Hence, an institute which integrates holistic development with a global outlook, IIT
Jodhpur showcases a distinctive culture of nurturing young minds with a unique
growing and learning experience.

9. Long terms goals
The long term objective of this program would be to combine and apply advanced
technologies to provide a detailed understanding of the biological processes using
quantum mechanical phenomena. IIT Rajasthan would like to achieve following
milestones through an academic and research program in quantum biology:
 to establish national and international collaborations.
 to establish well equipped quantum biology and quantum information
laboratory.
 postulate theoretical models to explain various biological phenomena.
 to understand quantum mechanical applications in characterizing diseased
information pattern and in healing information patterns.

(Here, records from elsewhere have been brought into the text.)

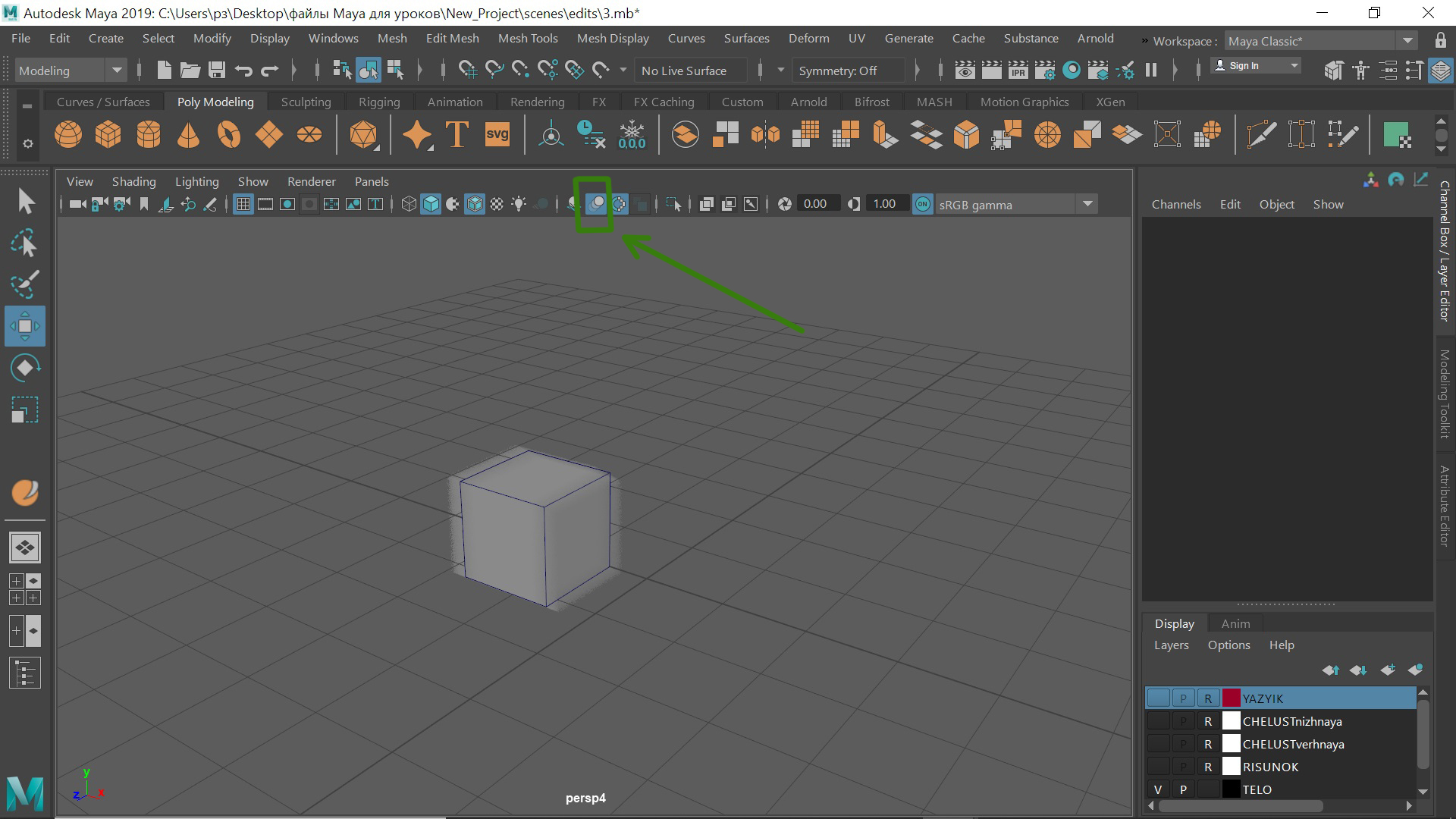Expand the sRGB gamma view transform dropdown
The width and height of the screenshot is (1456, 819).
[x=1087, y=204]
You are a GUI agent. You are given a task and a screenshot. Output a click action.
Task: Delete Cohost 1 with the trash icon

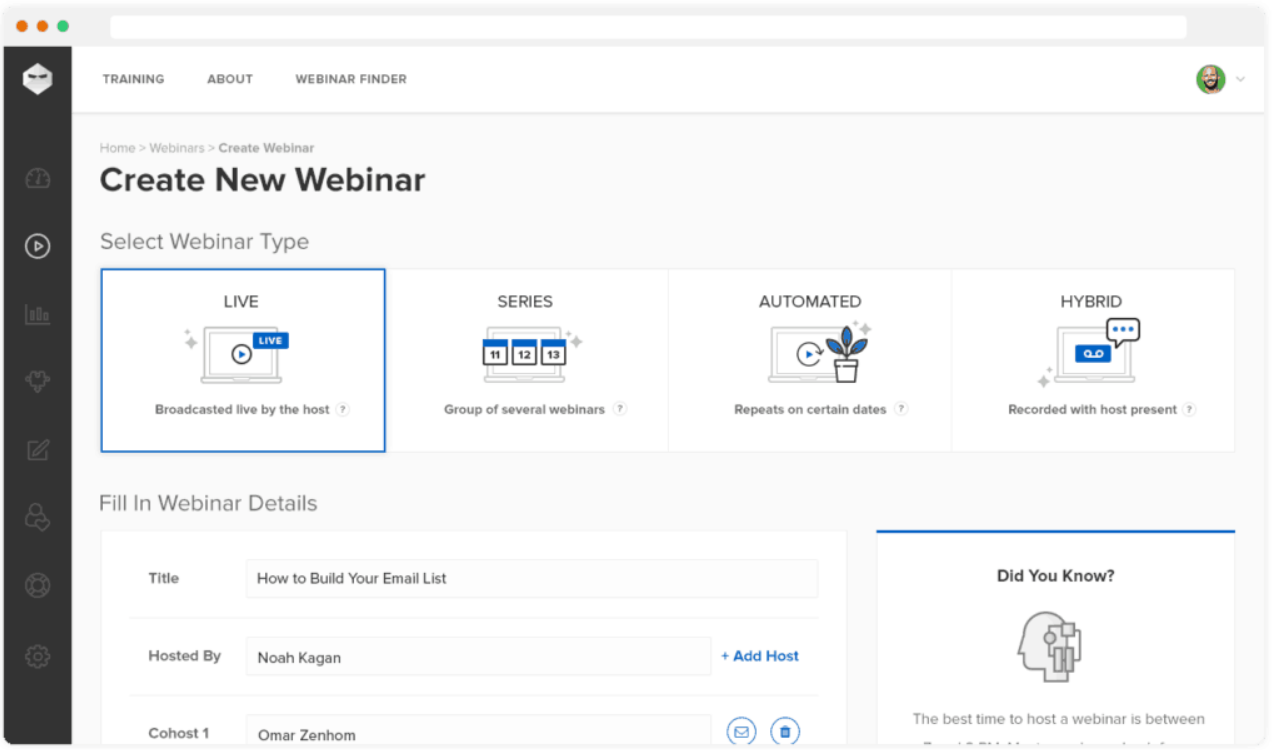[x=785, y=732]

 to achieve optimal energy transport for potential applications in the
development of better performing solar cells or photosensors.
Placement
 Scholars with such an academic background as discussed in the educational
plan would be in demand for various research and development organizations
in the public and private sectors.
 Quantum Information and Quantum Biology Groups world wide for research
opportunities would provide our scholars ample opportunities to excel in
academics and research.
What we want to achieve through the workshop
This workshop on Quantum Biology will be an attempt to understand the basic
aspects of an existing relation between biological processes and quantum mechanics.
The workshop intends to cover a gamut of themes ranging from artificial photo
systems for achieving optimal energy transport to potential applications for the
development of better performing solar cells or photosensors. At IIT Rajasthan, we
believe that this workshop will not only provide exciting insights in these new areas
of research, but will also provide a platform to initiate this interdisciplinary research
both at the national and international levels. In this juncture, we also urge the invitees
and expertises to share their views in designing a course curriculum with possible
academic and research programs that suits our vision.